As the Colorado River Shrinks, Washington Prepares to Spread the Pain

A wide photo of a dry, rocky landscape on the edge of a lake. A lone houseboat floats near the shore. The shore of Lake Powell in Page, Ariz. Along with Lake Mead, it provides water and electricity for Arizona, Nevada and Southern California.Credit || Justin Sullivan/Getty Images

The seven states that rely on the river for water are not expected to reach a deal on cuts. It appears the Biden administration will have to impose reductions.

By Christopher Flavelle/Graphics by Mira Rojanasakul || The New York Times

 The seven states that rely on water from the shrinking Colorado River are unlikely to agree to voluntarily make deep reductions in their water use, negotiators say, which would force the federal government to impose cuts for the first time in the water supply for 40 million Americans.
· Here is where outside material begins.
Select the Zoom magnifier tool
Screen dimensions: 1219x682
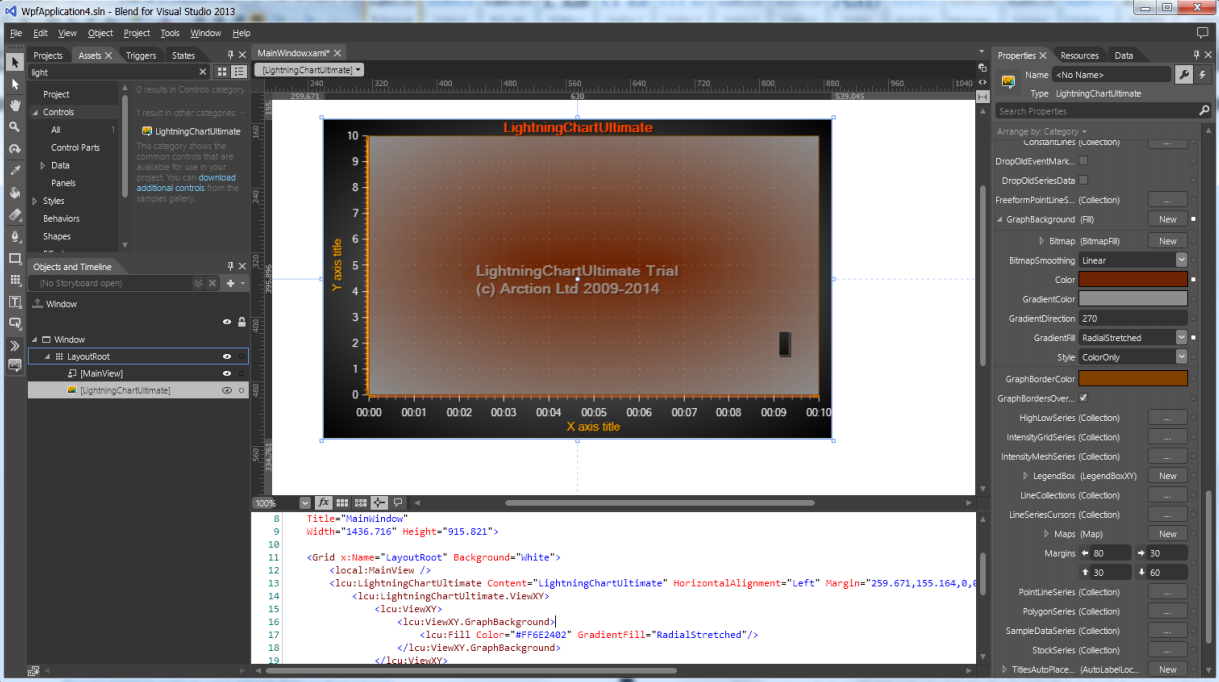(x=14, y=127)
The Interior Department had asked the states to voluntarily come up with a plan by Jan. 31 to collectively cut the amount of water they draw from the Colorado. The demand for those cuts, on a scale without parallel in American history, was prompted by precipitous declines in Lake Mead and Lake Powell, which provide water and electricity for Arizona, Nevada and Southern California. Drought, climate change and population growth have caused water levels in the lakes to plummet.

“Think of the Colorado River Basin as a slow-motion disaster,” said Kevin Moran, who directs state and federal water policy advocacy at the Environmental Defense Fund. “We’re really at a moment of reckoning.”

Negotiators say the odds of a voluntary agreement appear slim. It would be the second time in six months that the Colorado River states, which also include Colorado, New Mexico, Utah and Wyoming, have missed a deadline for consensus on cuts sought by the Biden administration to avoid a catastrophic failure of the river system.

Without a deal, the Interior Department, which manages flows on the river, must impose the cuts. That would break from the century-long tradition of states determining how to share the river’s water. And it would all but ensure that the administration’s increasingly urgent efforts to save the Colorado get caught up in lengthy legal challenges.

The crisis over the Colorado River is the latest example of how climate change is overwhelming the foundations of American life — not only physical infrastructure, like dams and reservoirs, but also the legal underpinnings that have made those systems work.

A century’s worth of laws, which assign different priorities to Colorado River users based on how long they’ve used the water, is facing off against a competing philosophy that says, as the climate changes, water cuts should be apportioned based on what’s practical.

The outcome of that dispute will shape the future of the southwestern United States.

“We’re using more water than nature is going to provide,” said Eric Kuhn, who worked on previous water agreements as general manager for the Colorado River Water Conservation District. “Someone is going to have to cut back very significantly.”